The borrower appealed, and the Supreme Court of Virginia affirmed, holding that the borrower must affirmatively allege harm or damages, such as by claiming that she could actually cure the default. The Court held that her amended complaint was missing this critical element required for a viable breach of contract claim. The Virginia Supreme Court further found that, “[the borrower]’s amended complaint failed to allege facts establishing that the breach of the deed of trust caused her any harm.” Id. at *8. The Court recognized that while the amended complaint alleged the lender’s failure to send notices and the date required for reinstatement, it did not allege the borrower “had the ability to cure her default.” Id. (emphasis added). “Without such an allegation, the complaint did not establish that the alleged breach caused any harm.” Id. at *9. The Court also then examined the overall futility of her claim: if the borrower could not cure her default, then the lender’s failure to send notices to her did not cause her any injury. Id. & n.1.

Similarly, because the borrower failed to allege any actual harm or damages, she also failed to sufficiently allege a breach of fiduciary duty claim against the trustee. Moreover, the Court held the borrower’s lis pendens did not require the trustee to postpone the sale. “[N]otice of lis pendens . . . is not an injunction.” Id., at *9. The Court further highlighted the conspicuous absence of the filing of any injunction by the borrower, by counsel.

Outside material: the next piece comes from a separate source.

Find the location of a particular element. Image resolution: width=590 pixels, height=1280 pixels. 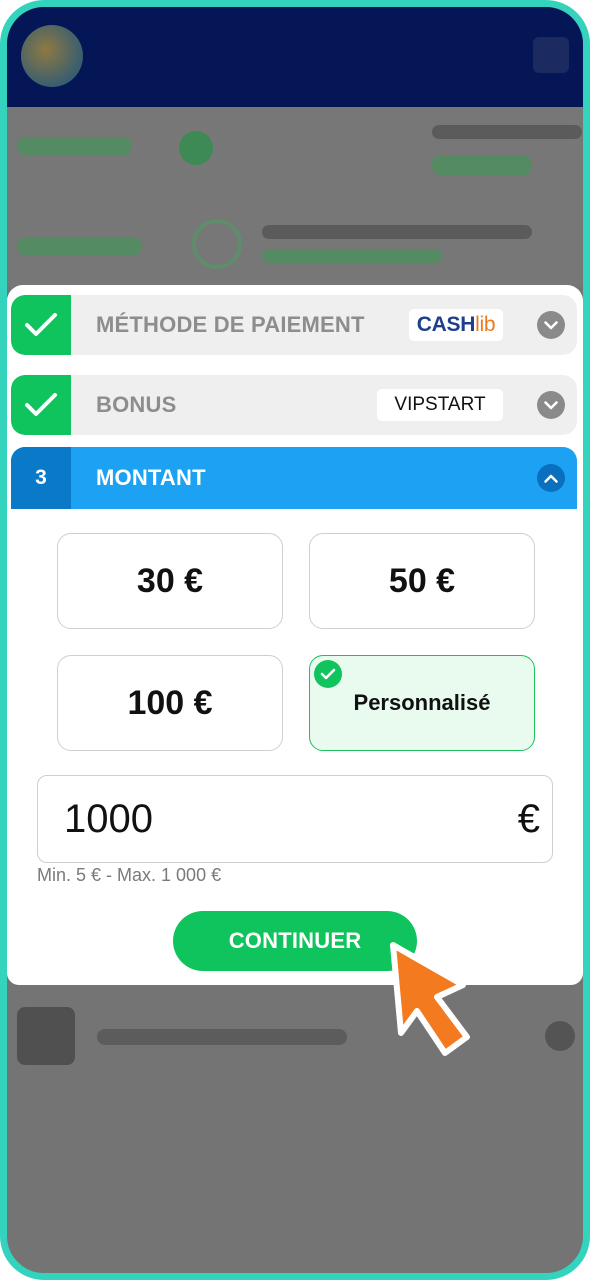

On a micro level, creditors likely have a new tool in their toolkits to stave off foreclosure contests based upon technical challenges to sale prerequisites when causation and damage elements are inadequately pled by borrowers and they fail to establish the ability to reinstate. A borrower must plead she would have been able to pay funds sufficient to reinstate the loan if the lender had provided the reinstatement figure, to establish damages in her breach of contract claim and entitlement to the extraordinary remedy of rescission for such a breach of contract claim. In sum, plaintiffs, be duly warned: Virginia courts say “show me the money!”